The book, by Robert Horn (a veteran of the musicals “13” and “Tootsie”), recounts how Cob County’s dying corn crop prompts Maizy (Danielle Wade) to defy her fiancé (Jake Odmark), leave town to seek help and eventually find a big-city podiatrist (Quinn VanAntwerp) she mistakenly believes will be their savior. Horn teamed up with Nashville mega-songwriters Brandy Clark and Shane McAnally, who have worked with the likes of Miranda Lambert and Kacey Musgraves and gave the show a country flavor.

They initially collaborated on “Moonshine: That Hee Haw Musical,” which was based on the variety show and premiered in Dallas in 2015. Unsatisfied, they transformed it into “Shucked,” which earned nine Tony nominations in 2023. The creative team changed some jokes for the tour, and replaced a song called “We Love Jesus” with the more story-focused “Ballad of the Rocks.”
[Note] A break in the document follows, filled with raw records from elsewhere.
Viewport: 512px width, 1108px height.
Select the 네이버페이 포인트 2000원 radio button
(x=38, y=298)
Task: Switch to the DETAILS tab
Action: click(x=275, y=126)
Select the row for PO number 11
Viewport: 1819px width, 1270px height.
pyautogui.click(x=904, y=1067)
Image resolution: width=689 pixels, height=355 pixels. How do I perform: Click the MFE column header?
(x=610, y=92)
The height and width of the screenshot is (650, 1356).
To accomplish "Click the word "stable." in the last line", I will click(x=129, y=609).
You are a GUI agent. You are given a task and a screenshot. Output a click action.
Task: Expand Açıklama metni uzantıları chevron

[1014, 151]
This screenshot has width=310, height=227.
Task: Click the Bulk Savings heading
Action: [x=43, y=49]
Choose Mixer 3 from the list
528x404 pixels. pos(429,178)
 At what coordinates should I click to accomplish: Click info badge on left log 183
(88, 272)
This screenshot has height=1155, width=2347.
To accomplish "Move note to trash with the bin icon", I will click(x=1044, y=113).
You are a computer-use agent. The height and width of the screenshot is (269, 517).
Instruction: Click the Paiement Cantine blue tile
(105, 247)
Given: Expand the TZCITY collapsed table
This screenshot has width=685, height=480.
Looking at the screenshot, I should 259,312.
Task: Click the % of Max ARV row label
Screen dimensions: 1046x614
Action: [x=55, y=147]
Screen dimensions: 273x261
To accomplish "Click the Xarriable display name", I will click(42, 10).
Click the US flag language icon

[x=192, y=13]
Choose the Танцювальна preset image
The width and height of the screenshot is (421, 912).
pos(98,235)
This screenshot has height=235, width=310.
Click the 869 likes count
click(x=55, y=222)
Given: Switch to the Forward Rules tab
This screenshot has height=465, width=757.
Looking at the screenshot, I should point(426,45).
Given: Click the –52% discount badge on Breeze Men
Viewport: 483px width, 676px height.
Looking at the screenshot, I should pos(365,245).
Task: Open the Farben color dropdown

The standout tunes are the opening number, featuring a corn kickline, and an ode to the glories of Tampa. An empowerment anthem sung by Miki Abraham, playing Maizy’s cousin, blows everyone away (and on Broadway won Alex Newell a Tony). But eventually they just plod along — the girl’s love song, the guy’s love song, the friendship song, the villain song — making me wish that they had more giddy energy to match the rest of the script, or that the characters made me more emotionally engaged in the ballads. A lot could have been solved by making the podiatrist less of a hapless lump and more like the charismatic Harold Hill in “The Music Man.”

It ends up feeling like a fleeting curiosity rather than a “Little Shop of Horrors”-style camp classic. And, yes, with many, many puns. The script offers its own guidance: “Like the lazy dentist said, ‘Brace yourself.’”

Shucked, through Sunday at the National Theatre in Washington and through spring 2026 on a North American tour. Around 2 hours 20 minutes, with intermission. shuckedmusical.com.